(Tomado de Grandes anécdotas de la historia para todos los días del año, de W. B. Marsh y Bruce Carrick. Traducción de Félix Ramos Gamiño)
1914. En este día (7 de junio), después de cuatro siglos de deliberaciones y de 32 años de construcción intermitente, el Canal de Panamá dio paso a su primer barco, el transportador de concreto Cristóbal, a través de sus 51 millas de represas y esclusas que unen los océanos Pacífico y Atlántico por el Istmo de Panamá. A partir de esta fecha, los navíos podrán pasar de un océano a otro sin tener que navegar miles de millas extra hasta el extremo sur de América.
En el siglo XVI, el sacro emperador romano, Carlos V, había ordenado el estudio de un posible canal por dicha zona, a fin de reducir el tiempo y disminuir los peligros del traslado de oro desde Perú y Ecuador con rumbo a España, pero los trabajos nunca se iniciaron. Trescientos años después, el gobierno español estudió una vez más la idea, pero la abandonó una vez que contempló la problemática que representaban 50 inhóspitas millas de jungla y montañas.
En 1882, una compañía francesa, encabezada por el célebre Ferdinand de Lesseps, constructor del Canal de Suez, inició los trabajos en el istmo, que por entonces era parte de Colombia. En un lapso de ocho años, la aventura estaba a punto de irse a pique, con casi veinte mil trabajadores muertos por malaria o fiebre amarilla; con los costos de la construcción en constante ascenso por lo escabroso del terreno, y con la propia compañía involucrada en un escándalo de sobornos y corrupción, que amenazaba con la caída de la Tercera República Francesa.

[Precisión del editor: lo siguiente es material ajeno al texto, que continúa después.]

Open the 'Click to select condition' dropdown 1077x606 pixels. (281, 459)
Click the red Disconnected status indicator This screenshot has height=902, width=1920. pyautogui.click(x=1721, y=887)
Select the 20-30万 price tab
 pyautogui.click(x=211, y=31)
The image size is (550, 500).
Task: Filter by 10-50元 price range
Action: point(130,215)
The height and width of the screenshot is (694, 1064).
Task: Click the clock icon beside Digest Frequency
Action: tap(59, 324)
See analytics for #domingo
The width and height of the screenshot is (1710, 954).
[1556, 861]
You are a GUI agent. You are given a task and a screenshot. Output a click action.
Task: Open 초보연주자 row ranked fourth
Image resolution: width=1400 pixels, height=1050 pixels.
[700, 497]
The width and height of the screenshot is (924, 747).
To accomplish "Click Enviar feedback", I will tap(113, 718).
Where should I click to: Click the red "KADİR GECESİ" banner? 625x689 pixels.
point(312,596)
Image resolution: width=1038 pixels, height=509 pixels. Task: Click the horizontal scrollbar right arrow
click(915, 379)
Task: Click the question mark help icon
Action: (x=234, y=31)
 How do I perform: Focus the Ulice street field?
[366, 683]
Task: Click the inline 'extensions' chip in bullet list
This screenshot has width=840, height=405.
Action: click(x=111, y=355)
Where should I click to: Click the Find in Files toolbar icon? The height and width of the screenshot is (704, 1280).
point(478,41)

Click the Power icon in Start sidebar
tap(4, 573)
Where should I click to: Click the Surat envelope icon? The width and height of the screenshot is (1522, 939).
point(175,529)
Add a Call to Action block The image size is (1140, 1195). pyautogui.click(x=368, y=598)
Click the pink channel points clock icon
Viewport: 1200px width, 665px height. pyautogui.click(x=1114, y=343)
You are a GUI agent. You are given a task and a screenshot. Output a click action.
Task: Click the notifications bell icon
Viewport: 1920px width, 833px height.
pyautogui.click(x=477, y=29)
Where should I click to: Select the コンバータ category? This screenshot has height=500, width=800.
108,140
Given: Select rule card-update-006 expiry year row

Hacia fines del siglo, el gobierno de los Estados Unidos había captado cabalmente el valor estratégico del canal. En la guerra hispano-americana recién terminada, el barco de guerra Oregon había tardado dos meses en llegar, desde su puerto de salida en Seattle, hasta su lugar de combate en el Mar Caribe. Ante esta situación, el Congreso votó a favor de comprar la agonizante empresa Lesseps por 40 millones de dólares, y de pagar otros diez millones de dólares a Colombia por los derechos de construcción.
Cuando Colombia empezó a vacilar, y después rechazó la oferta, el presidente Teddy Roosevelt blandió su gran estaca. En 1903 envió un barco de guerra al istmo, “a fin de proteger las vidas de los americanos”; incitó a los panameños a declarar su independencia, y rápidamente reconoció al nuevo régimen. Sin el menor remordimiento por haber fomentado un levantamiento, Roosevelt atronó: “Estábamos lidiando con un gobierno de bandidos irresponsables. Yo estaba ya preparado para… tomar el istmo”. Y agregó entonces, con el mayor cinismo: “Pero consideré que, muy probablemente, pronto estallaría una revolución en Panamá”.
Los trabajos en el canal empezaron en 1904, y el presidente estaba muy al pendiente de ellos. El más grande problema que había que enfrentar en primer término era el de proteger a los trabajadores de las enfermedades producidas por los mosquitos y que había dado al traste con el esfuerzo francés. Cuando el médico responsable necesitó equipo especial para drenar los pantanos, Roosevelt se aseguró de que lo obtuviera de inmediato. En un lapso de dos años, la ruta del canal quedó relativamente libre de mosquitos. Después, al ver que el proceso de construcción avanzaba más lentamente de lo esperado, el presidente reemplazó a los dos civiles que estaban al frente por un ingeniero del ejército, de nombre George Goethals, que demostró ser el amo de todos los complejos retos que planteaba el inmenso proyecto.
El diseño final del canal siguió las ideas desarrolladas previamente por los franceses. El Río Chagres fue utilizado para la construcción de un lago artificial (en su momento, el más grande del mundo), y la electricidad generada por la presa alimentaba cinco enormes esclusas para elevar o bajar 85 pies (casi 30 metros) un navío. Empero, el reto más grande consistía en abrir un corte de diez millas a lo largo de la Montaña Culebra. Casi 40 mil trabajadores pusieron manos a la obra, y se utilizaron más de ocho y medio millones de kilogramos de dinamita para abrir el paso a través de la roca. Se necesitaron cuatro mil vagones para retirar el material excavado.
Finalmente, cuando el canal fue abierto a la navegación en 1914, había significado un costo de 350 millones de dólares, pero estaba 27 millones de dólares por abajo del presupuesto inicial. En la actualidad, 15,000 barcos utilizan este paso cada año, y tardan entre 15 y 20 horas, incluido el tiempo de espera. Cada uno paga una cuota según su tamaño, la más alta de las cuales ha sido de 141 mil 345 dólares, y la más barata, de 36 centavos de dólar, pagada en 1928 por Richard Halliburton, cuando nadó a través del canal.